Problem
Put the lines below into a numbered list, leaving out blank lines and the pictures.

[Lines from a pointing dataset]

[start]

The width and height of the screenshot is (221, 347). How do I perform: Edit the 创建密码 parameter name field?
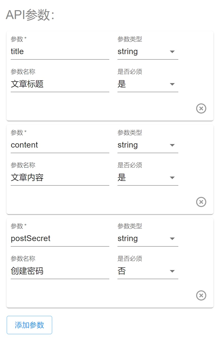[60, 271]
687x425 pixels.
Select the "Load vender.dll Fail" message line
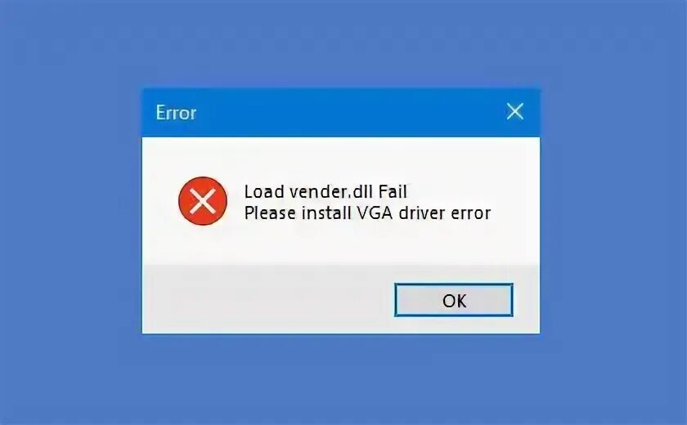326,192

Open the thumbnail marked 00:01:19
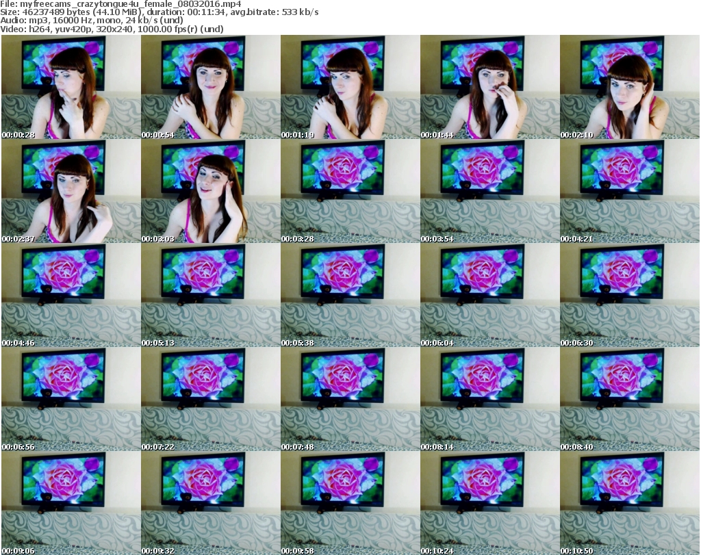coord(350,88)
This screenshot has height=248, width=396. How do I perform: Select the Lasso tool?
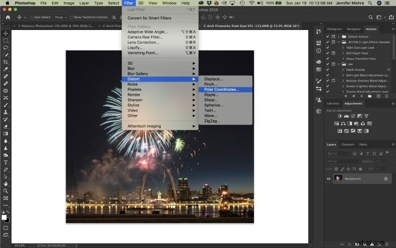tap(6, 48)
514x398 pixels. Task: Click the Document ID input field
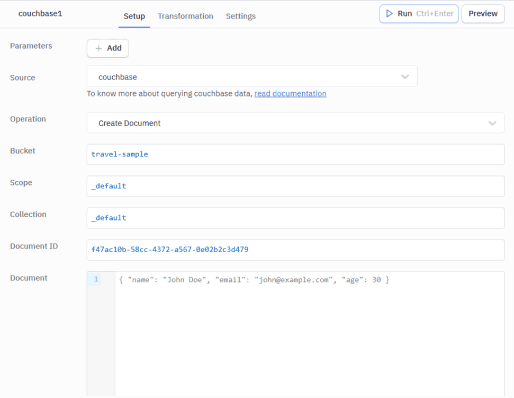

[end]

Right answer
1. The width and height of the screenshot is (221, 347). How do I perform: Edit the 创建密码 parameter name field?
2. [60, 271]
3. 687x425 pixels.
4. Select the "Load vender.dll Fail" message line
5. 326,192
6. Open the thumbnail marked 00:01:19
7. coord(350,88)
8. This screenshot has height=248, width=396. How do I perform: Select the Lasso tool?
9. tap(6, 48)
10. 514x398 pixels. Task: Click the Document ID input field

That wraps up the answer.